A concussion is defined as a mild traumatic brain injury (TBI) that results from a bump, blow, or jolt to the head or body, causing temporary changes in brain function. The question of whether concussions have different “levels” is common, and the answer has changed over time. While traditional, numerical grades like “Grade 1” or “Grade 3” used to be standard practice, major medical organizations no longer use these fixed systems. The current approach assesses the injury by dynamically evaluating its functional impact on the individual, providing a more accurate picture of the injury and the recovery process.
The Historical Practice of Concussion Grading
For many years, medical professionals used numerical grading systems to categorize concussions, determining injury severity and guiding return-to-play decisions. These systems emerged from the 1980s through the early 2000s, attempting to standardize an injury that often presents ambiguously. The most widely used examples were the Cantu grading system and the guidelines published by the American Academy of Neurology (AAN) in 1997.
These classifications relied heavily on two immediate markers: loss of consciousness (LOC) and the duration of post-traumatic amnesia (PTA). For instance, under the Cantu guidelines, a Grade 1 concussion involved no LOC and post-traumatic amnesia lasting less than 30 minutes. A Grade 2 injury included LOC lasting less than five minutes or amnesia lasting between 30 minutes and 24 hours, while a Grade 3 was assigned for LOC over five minutes or amnesia lasting longer than 24 hours.

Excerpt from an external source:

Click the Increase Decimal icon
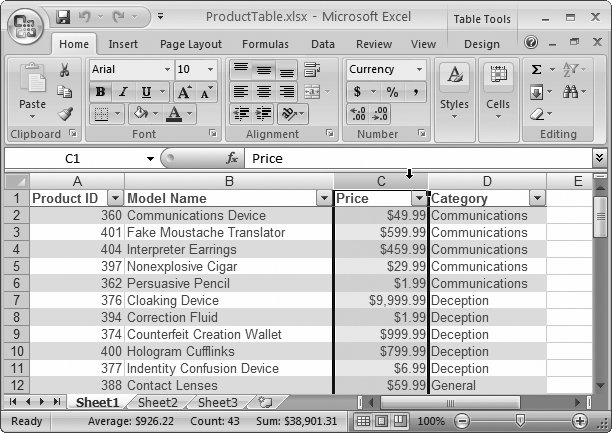Screen dimensions: 612x433 358,115
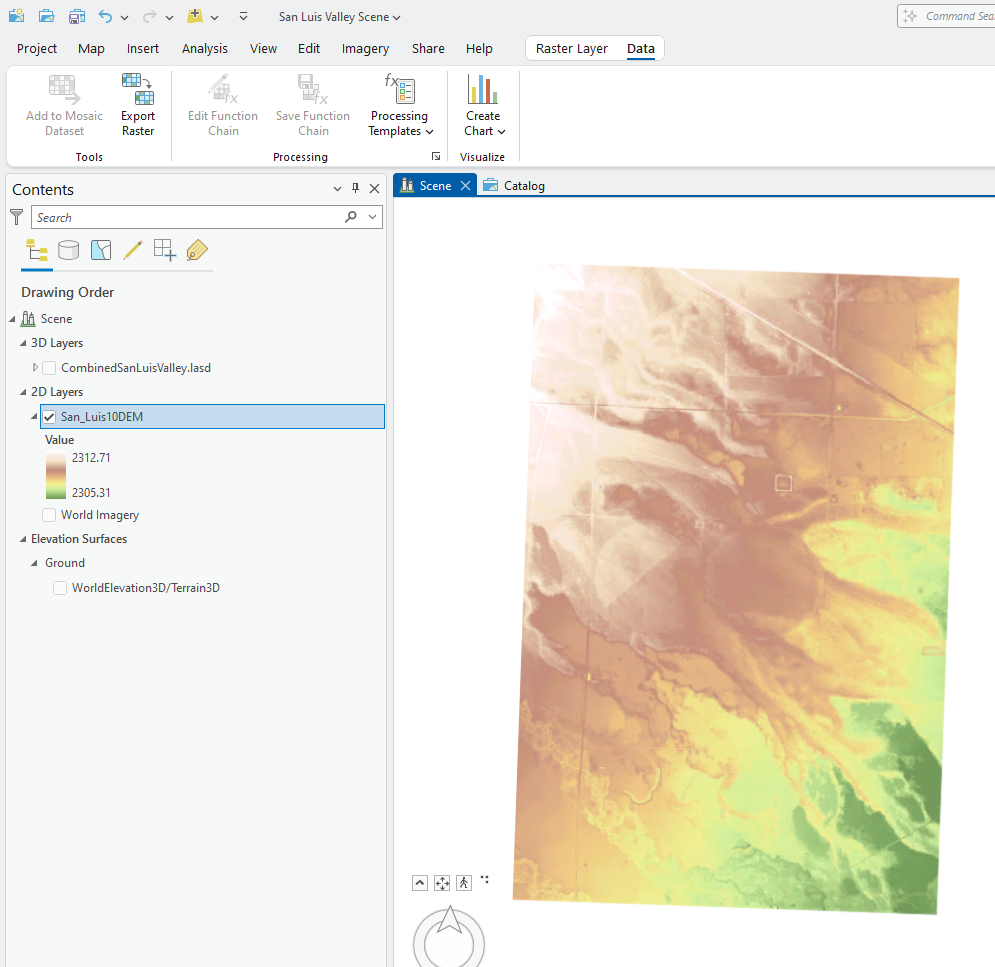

The AAN’s 1997 system similarly used confusion and LOC to assign a grade, with Grade 1 representing transient confusion and no LOC, and Grade 3 representing any LOC. These grading scales were designed to predict recovery time and the earliest safe return to activity. However, they were developed largely through expert opinion and lacked comprehensive scientific validation to support their prognostic power.
Why Medical Professionals Moved Away from Grading
The abandonment of fixed numerical grading systems was driven by scientific evidence showing these classifications did not reliably predict patient outcomes. Research demonstrated that a seemingly “mild” Grade 1 concussion could result in a significantly longer recovery period than a “severe” Grade 3 injury. Recovery time proved to be inconsistent with the assigned initial grade.

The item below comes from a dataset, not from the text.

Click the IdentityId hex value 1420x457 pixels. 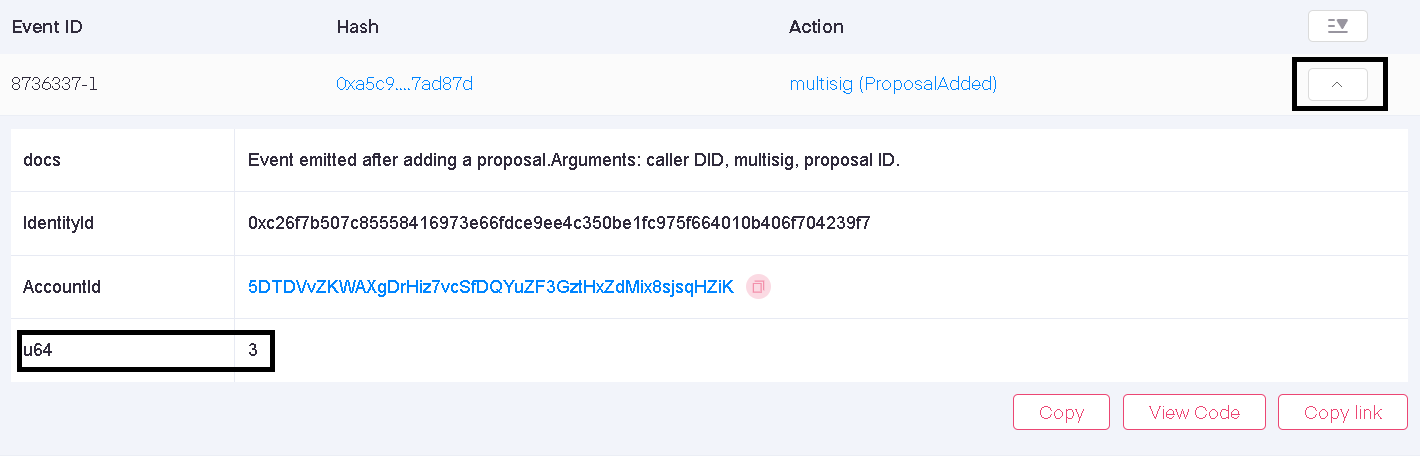[x=559, y=223]
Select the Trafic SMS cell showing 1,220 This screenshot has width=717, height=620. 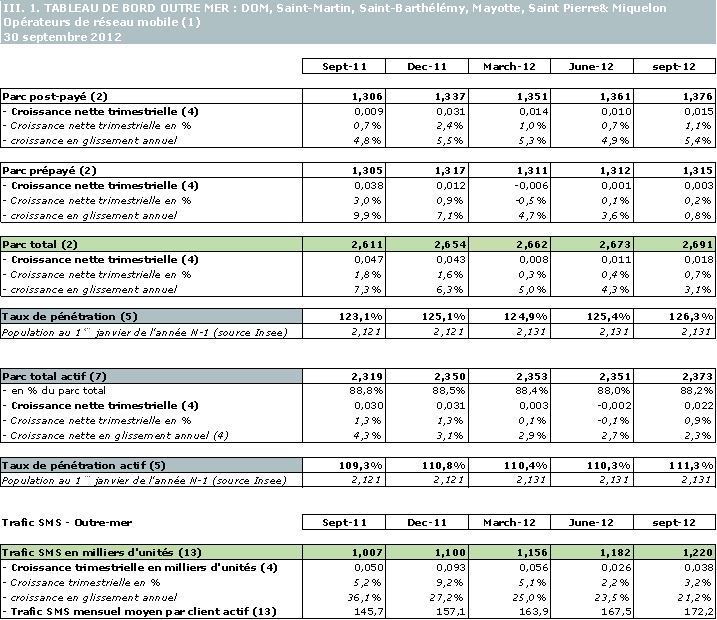(675, 552)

A concussion is fundamentally a functional injury—a temporary disturbance in brain chemistry and energy—not a structural one categorized by the severity of the initial impact. Cutoffs based on the presence or absence of brief LOC failed to account for the individualized nature of concussion recovery. The Concussion in Sport Group (CISG) and other major bodies recommended abandoning these scales because they provided a false sense of certainty regarding prognosis.
The traditional systems also failed to account for the variability of symptoms across individuals, making them poor tools for guiding patient management. Less than 10% of concussions actually involve loss of consciousness, yet this factor was heavily weighted in the old grading scales. The overall severity of a concussion is not determined at the moment of impact but evolves over the days and weeks following the injury.

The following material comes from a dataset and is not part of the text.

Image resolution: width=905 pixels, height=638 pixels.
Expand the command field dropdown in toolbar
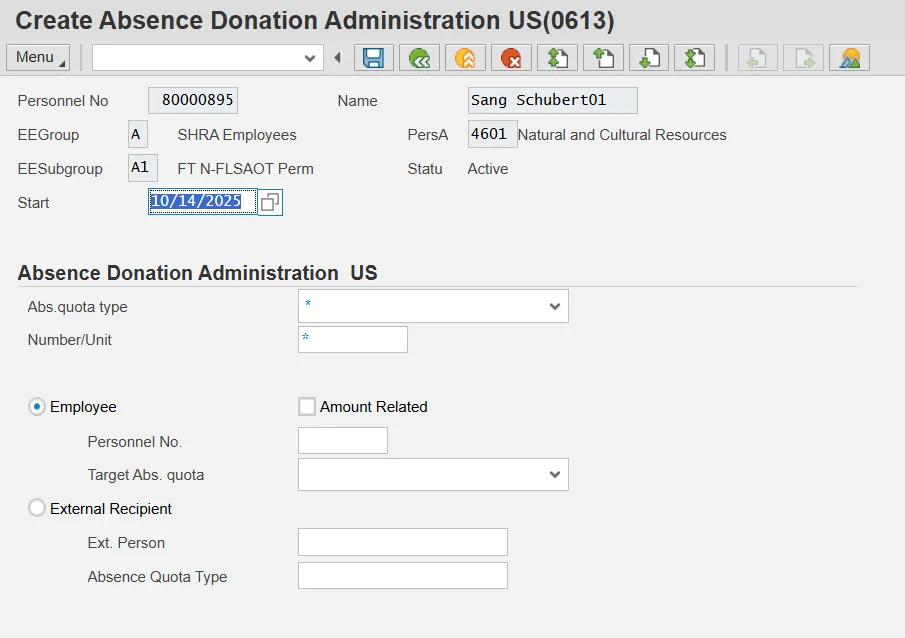[x=310, y=58]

Current Assessment: Evaluating Severity Through Symptoms and Duration
Today, concussion severity is assessed dynamically based on the type, number, and duration of symptoms, rather than a fixed initial grade. This modern approach focuses on how the functional injury manifests in the patient over time. Severity is now understood as a measure of impairment and recovery trajectory.
A comprehensive functional assessment begins with detailed symptom tracking, often utilizing standardized tools like the Sport Concussion Assessment Tool (SCAT). The SCAT includes an evaluation of 22 different symptoms across physical, cognitive, emotional, and sleep categories, with each symptom graded on a severity scale from zero to six. This systematic evaluation provides an objective measure of the patient’s impairment at a given time and helps monitor changes as they recover.
Red Flags
A second component of the modern assessment involves identifying “Red Flags,” which are severe, immediate symptoms suggesting a potential structural injury, such as a brain bleed, requiring urgent care. Examples of red flags include:
- A seizure
- Neck pain
- Worsening headache
- Double vision
- A rapidly deteriorating level of consciousness
The presence of any red flag immediately necessitates activating emergency procedures and transporting the patient for advanced medical imaging and evaluation.
Duration of Impairment
The third and most telling component of severity is the duration of impairment. While most concussions resolve within a few days to four weeks, protracted symptoms lead to a diagnosis of Post-Concussion Syndrome (PCS) if they persist for more than three months. This prolonged recovery is a key indicator of severity in the modern clinical framework. The number and type of symptoms, especially cognitive issues like memory problems or slower mental processing speed, are more predictive of a longer recovery than the initial presence of LOC.